-- Data provided follows --

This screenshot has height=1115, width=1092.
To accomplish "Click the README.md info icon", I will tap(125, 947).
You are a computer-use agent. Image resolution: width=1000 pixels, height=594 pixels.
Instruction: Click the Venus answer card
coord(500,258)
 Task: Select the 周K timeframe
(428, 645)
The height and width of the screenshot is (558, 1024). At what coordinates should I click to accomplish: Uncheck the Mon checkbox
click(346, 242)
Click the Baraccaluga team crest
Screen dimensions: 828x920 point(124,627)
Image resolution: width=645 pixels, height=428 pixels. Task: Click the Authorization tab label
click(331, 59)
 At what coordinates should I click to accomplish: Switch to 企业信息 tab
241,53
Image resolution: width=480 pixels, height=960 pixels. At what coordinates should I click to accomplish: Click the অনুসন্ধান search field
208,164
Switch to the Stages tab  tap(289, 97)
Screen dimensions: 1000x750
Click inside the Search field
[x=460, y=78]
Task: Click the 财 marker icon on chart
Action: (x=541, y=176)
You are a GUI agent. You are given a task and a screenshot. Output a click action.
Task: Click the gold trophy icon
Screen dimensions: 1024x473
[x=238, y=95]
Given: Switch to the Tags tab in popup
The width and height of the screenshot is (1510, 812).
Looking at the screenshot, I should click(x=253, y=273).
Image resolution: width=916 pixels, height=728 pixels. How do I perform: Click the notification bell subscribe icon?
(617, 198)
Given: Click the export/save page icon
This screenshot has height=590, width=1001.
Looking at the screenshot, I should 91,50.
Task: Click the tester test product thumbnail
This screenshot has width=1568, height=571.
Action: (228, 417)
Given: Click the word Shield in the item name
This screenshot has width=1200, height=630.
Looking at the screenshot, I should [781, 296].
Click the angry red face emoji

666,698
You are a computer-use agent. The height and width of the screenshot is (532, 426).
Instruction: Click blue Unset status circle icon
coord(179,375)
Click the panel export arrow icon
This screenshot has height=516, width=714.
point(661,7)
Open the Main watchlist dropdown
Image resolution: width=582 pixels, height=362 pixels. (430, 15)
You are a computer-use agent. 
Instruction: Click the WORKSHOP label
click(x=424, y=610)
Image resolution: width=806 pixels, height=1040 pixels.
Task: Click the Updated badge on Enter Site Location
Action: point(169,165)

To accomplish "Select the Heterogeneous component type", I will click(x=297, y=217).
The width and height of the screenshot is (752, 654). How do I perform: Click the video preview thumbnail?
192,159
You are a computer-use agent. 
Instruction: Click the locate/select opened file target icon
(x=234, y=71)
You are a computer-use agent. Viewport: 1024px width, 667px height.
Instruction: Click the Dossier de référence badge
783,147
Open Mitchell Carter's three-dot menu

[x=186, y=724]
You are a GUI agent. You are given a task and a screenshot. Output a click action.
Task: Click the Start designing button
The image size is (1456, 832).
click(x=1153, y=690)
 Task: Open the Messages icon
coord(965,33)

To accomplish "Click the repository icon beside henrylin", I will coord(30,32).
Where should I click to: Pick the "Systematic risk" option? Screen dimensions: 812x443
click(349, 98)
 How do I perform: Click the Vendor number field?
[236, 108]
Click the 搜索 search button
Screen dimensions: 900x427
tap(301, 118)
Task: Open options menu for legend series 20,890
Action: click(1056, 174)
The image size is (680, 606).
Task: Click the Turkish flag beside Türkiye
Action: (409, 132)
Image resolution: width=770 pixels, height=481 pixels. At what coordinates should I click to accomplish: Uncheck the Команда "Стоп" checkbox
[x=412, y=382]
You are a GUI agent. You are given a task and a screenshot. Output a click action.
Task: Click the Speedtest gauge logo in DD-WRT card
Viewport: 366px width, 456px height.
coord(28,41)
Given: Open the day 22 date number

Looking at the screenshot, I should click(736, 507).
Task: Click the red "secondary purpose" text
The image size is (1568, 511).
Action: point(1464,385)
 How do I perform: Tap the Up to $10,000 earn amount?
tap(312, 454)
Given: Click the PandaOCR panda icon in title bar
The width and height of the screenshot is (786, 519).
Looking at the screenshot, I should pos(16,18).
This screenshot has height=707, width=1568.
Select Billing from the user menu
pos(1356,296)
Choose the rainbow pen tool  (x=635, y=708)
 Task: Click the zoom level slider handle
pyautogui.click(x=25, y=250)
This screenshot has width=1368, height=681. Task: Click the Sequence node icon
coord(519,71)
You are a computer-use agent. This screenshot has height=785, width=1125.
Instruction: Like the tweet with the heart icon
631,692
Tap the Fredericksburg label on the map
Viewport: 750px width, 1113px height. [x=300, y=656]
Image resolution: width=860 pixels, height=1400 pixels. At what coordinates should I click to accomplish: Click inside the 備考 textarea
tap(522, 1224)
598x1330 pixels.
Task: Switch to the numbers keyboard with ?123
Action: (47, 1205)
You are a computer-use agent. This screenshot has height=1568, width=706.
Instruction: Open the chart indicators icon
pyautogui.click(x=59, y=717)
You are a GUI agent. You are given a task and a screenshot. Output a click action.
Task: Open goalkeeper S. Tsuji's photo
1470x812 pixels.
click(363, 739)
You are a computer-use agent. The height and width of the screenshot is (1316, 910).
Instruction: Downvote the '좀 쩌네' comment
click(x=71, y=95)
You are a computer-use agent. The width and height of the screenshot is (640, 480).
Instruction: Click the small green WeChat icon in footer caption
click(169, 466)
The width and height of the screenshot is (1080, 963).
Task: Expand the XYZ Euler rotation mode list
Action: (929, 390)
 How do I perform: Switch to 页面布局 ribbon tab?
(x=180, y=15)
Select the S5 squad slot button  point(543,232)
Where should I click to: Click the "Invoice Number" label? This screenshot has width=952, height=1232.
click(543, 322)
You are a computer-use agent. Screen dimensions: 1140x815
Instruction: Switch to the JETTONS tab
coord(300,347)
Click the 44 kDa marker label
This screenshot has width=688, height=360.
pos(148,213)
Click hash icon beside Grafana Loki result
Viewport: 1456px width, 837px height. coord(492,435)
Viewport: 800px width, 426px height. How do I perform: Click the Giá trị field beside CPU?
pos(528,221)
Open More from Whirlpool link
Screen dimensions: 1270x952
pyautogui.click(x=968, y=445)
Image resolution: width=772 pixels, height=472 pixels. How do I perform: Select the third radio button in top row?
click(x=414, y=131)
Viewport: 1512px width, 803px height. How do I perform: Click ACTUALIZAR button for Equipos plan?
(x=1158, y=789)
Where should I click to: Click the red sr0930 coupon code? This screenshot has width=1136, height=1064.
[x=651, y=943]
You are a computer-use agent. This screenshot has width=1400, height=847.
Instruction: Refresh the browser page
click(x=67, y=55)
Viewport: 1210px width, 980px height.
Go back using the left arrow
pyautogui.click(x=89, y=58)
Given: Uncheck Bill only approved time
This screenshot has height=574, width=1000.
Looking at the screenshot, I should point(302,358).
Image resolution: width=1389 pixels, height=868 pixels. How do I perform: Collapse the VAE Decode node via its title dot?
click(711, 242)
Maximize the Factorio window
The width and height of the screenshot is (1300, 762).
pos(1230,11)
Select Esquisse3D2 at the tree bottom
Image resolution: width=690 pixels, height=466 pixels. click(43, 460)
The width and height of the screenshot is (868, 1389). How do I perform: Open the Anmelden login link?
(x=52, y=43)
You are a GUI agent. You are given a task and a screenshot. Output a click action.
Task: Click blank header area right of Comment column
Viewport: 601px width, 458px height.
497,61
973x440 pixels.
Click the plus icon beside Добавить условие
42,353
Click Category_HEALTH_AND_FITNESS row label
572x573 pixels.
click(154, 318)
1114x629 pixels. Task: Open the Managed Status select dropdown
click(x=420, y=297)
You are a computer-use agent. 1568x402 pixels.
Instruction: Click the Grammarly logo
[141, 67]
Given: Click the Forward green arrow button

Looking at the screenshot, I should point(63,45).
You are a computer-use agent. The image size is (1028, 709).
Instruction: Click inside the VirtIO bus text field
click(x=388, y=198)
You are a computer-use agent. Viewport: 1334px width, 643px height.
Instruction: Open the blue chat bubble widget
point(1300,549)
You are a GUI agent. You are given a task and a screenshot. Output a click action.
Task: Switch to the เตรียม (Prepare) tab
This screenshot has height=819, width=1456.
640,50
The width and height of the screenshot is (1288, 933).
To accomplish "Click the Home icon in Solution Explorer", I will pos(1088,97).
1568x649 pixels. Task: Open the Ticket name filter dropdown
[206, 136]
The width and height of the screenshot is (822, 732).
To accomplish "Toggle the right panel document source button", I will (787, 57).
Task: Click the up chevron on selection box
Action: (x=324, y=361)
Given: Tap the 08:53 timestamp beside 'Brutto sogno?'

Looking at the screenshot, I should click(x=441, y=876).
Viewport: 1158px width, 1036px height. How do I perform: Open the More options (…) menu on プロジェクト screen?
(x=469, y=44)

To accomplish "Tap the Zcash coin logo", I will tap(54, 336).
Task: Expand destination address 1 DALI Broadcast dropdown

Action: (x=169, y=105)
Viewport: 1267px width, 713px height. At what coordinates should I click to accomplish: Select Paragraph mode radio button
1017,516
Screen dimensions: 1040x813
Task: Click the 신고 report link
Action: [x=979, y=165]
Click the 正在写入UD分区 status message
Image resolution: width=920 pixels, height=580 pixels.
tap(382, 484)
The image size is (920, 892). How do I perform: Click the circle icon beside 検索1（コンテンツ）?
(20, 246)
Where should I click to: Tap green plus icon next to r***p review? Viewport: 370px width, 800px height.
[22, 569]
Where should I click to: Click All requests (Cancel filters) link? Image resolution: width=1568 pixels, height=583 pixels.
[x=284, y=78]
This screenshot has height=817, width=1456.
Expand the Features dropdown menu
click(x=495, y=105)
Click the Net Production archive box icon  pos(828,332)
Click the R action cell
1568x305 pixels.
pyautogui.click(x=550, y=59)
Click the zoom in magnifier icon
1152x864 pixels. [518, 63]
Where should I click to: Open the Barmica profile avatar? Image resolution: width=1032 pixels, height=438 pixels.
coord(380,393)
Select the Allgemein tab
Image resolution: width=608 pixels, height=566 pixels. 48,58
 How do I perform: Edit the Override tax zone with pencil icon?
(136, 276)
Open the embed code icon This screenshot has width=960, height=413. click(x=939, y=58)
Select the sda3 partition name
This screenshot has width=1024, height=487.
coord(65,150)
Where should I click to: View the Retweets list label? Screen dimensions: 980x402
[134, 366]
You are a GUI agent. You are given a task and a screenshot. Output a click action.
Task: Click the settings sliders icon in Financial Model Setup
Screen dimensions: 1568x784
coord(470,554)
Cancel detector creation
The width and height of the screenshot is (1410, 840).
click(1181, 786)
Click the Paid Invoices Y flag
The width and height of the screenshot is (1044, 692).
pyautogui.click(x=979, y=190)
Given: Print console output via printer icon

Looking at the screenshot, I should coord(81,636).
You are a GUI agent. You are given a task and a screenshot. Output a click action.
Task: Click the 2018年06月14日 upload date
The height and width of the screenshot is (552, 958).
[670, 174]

-- Data provided concluded --

Required action:
Starting with the line that holds "Maximize the Factorio window" and ending with the line that holds "973x440 pixels.", retype every line in the data above exactly, and nothing else.

Result below:
Maximize the Factorio window
The width and height of the screenshot is (1300, 762).
pos(1230,11)
Select Esquisse3D2 at the tree bottom
Image resolution: width=690 pixels, height=466 pixels. click(43, 460)
The width and height of the screenshot is (868, 1389). How do I perform: Open the Anmelden login link?
(x=52, y=43)
You are a GUI agent. You are given a task and a screenshot. Output a click action.
Task: Click blank header area right of Comment column
Viewport: 601px width, 458px height.
497,61
973x440 pixels.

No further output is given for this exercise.